Work task
Every record is to be printed exactly as written, and any picture in it is skipped.
[Data extracts Boundary: Start]
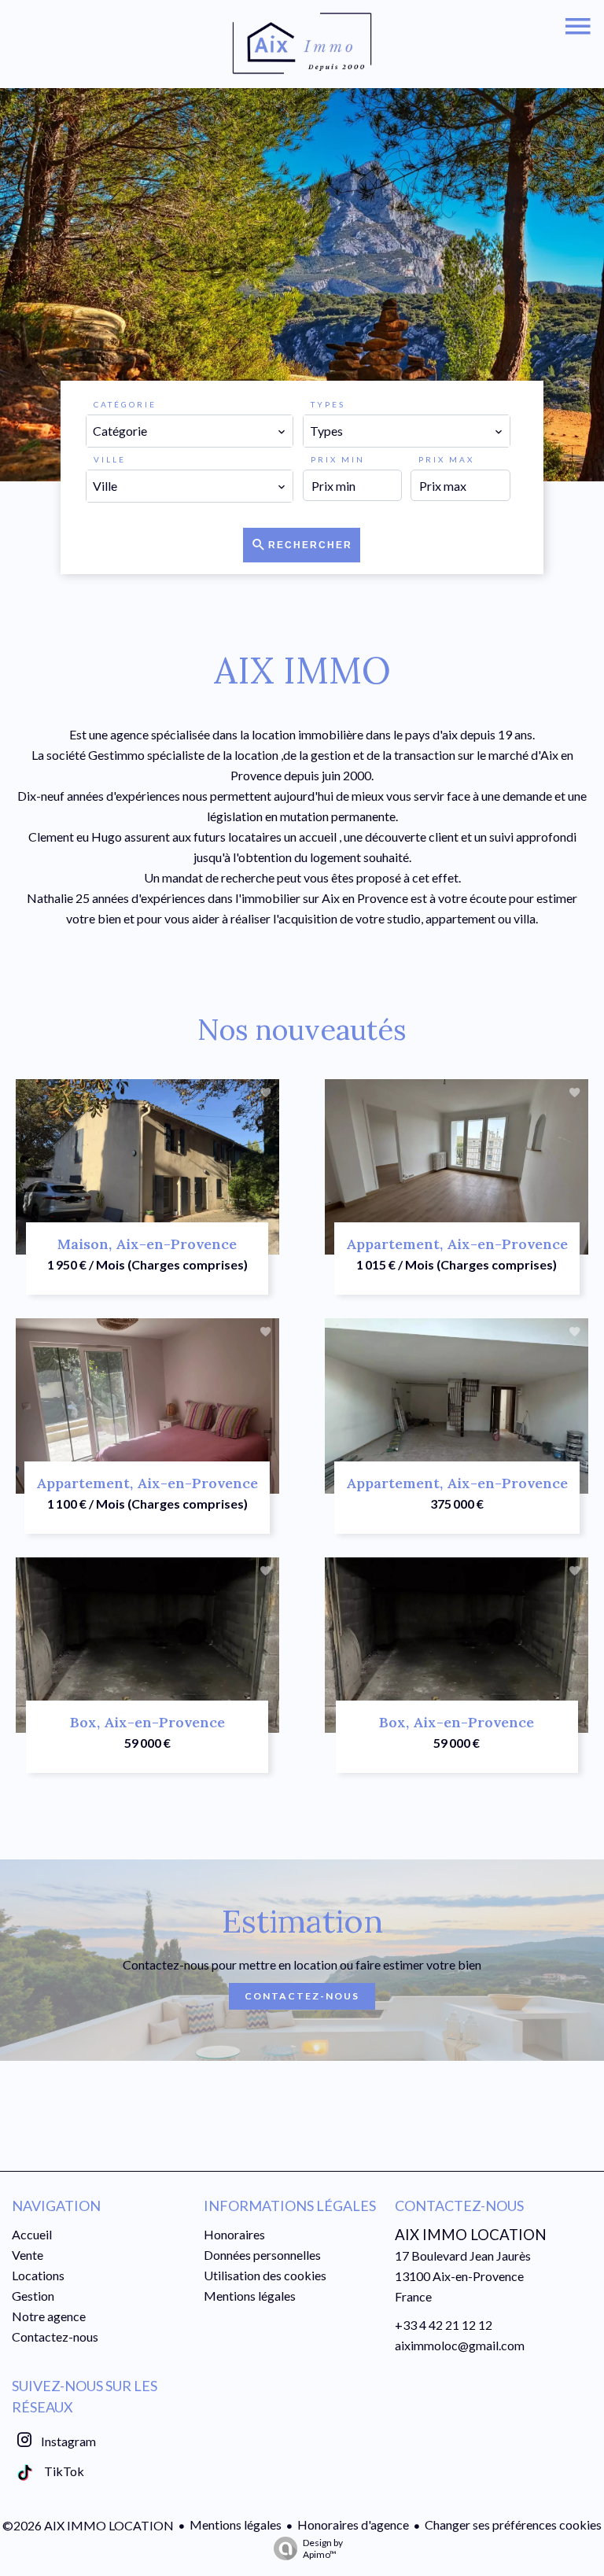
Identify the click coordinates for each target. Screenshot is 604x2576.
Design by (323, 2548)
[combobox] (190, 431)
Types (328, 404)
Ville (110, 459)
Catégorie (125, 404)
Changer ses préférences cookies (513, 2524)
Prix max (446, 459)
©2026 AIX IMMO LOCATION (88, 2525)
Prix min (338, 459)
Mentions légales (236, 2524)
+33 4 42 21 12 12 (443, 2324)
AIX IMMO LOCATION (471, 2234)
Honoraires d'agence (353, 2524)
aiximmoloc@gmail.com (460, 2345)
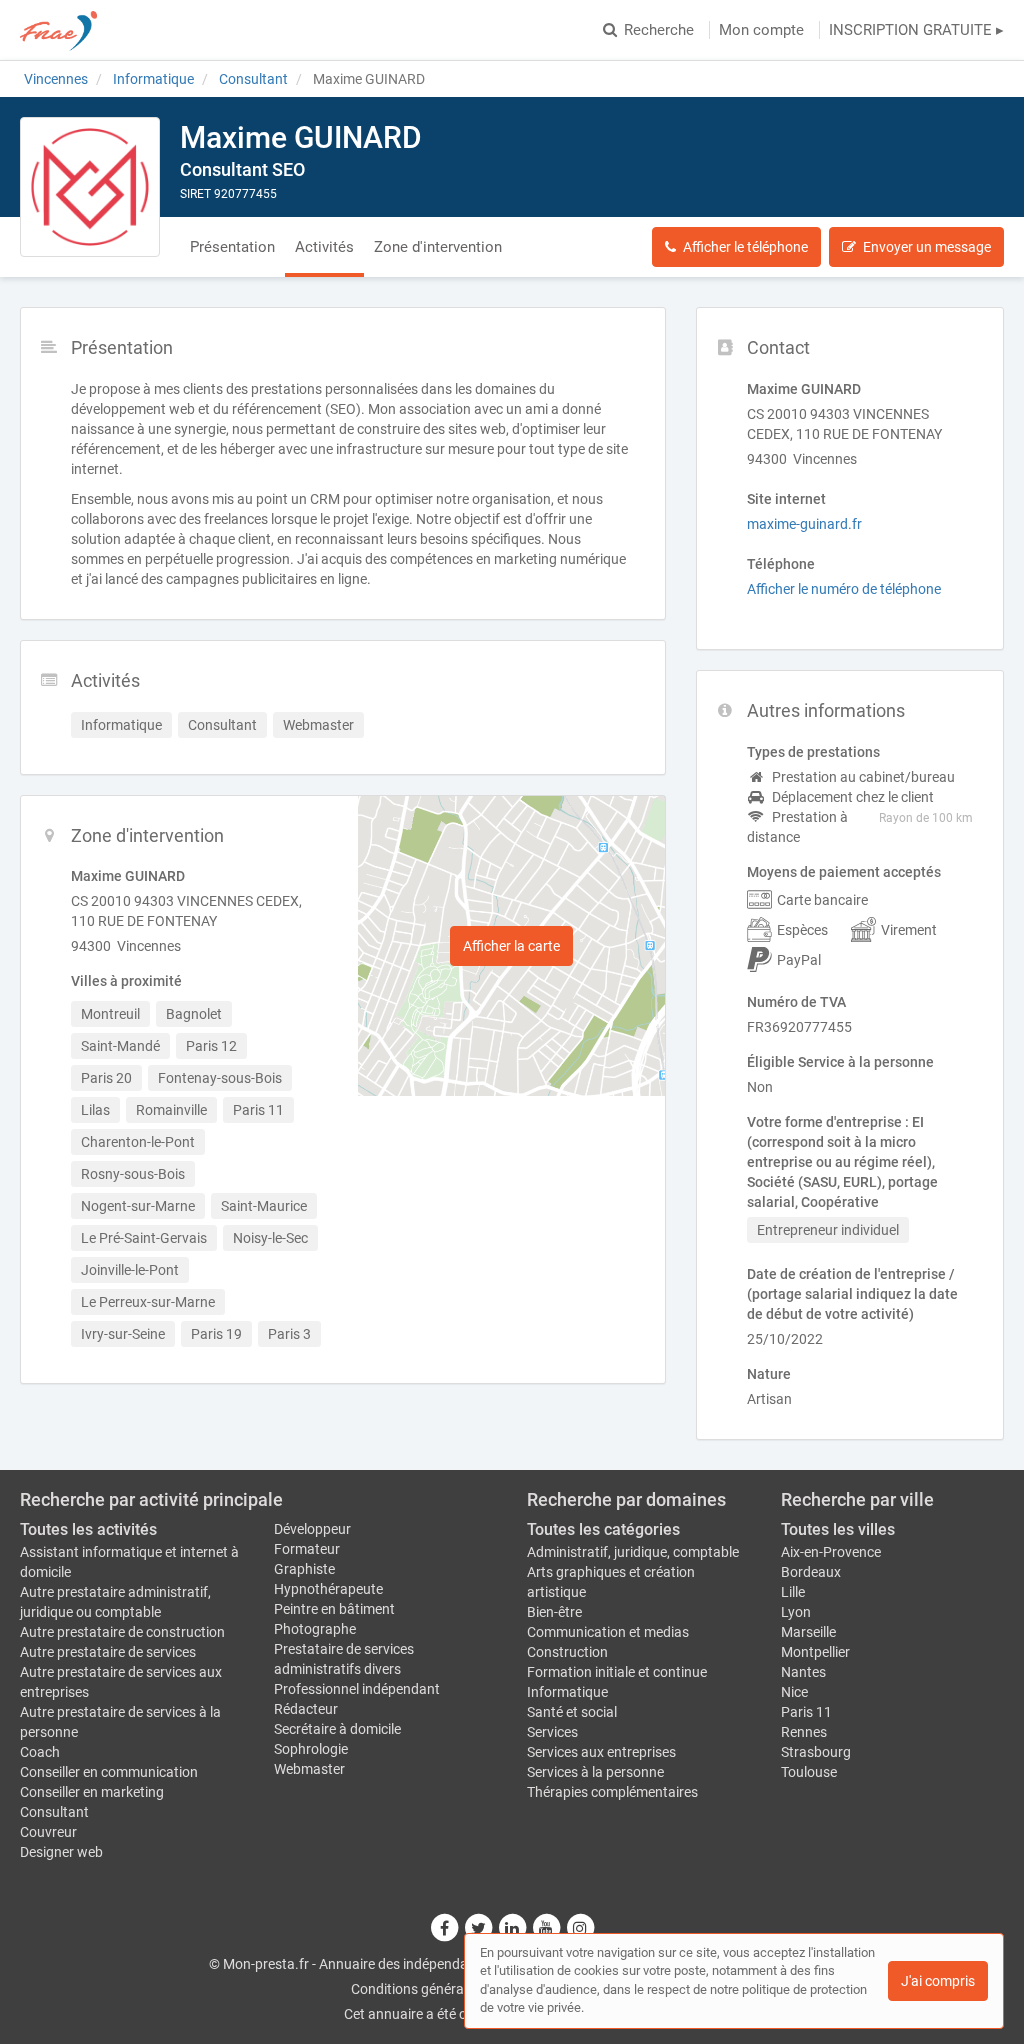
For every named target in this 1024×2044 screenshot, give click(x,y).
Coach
[Data extracts Boundary: End]
Your solution
Identify the click coordinates for each target. Screenshot is 604x2576.
Design by (323, 2548)
[combobox] (190, 431)
Types (328, 404)
Ville (110, 459)
Catégorie (125, 404)
Changer ses préférences cookies (513, 2524)
Prix max (446, 459)
©2026 AIX IMMO LOCATION (88, 2525)
Prix min (338, 459)
Mentions légales (236, 2524)
+33 4 42 21 12 12 (443, 2324)
AIX IMMO LOCATION (471, 2234)
Honoraires d'agence (353, 2524)
aiximmoloc@gmail.com (460, 2345)
For every named target in this 1024×2044 screenshot, give click(x,y).
Coach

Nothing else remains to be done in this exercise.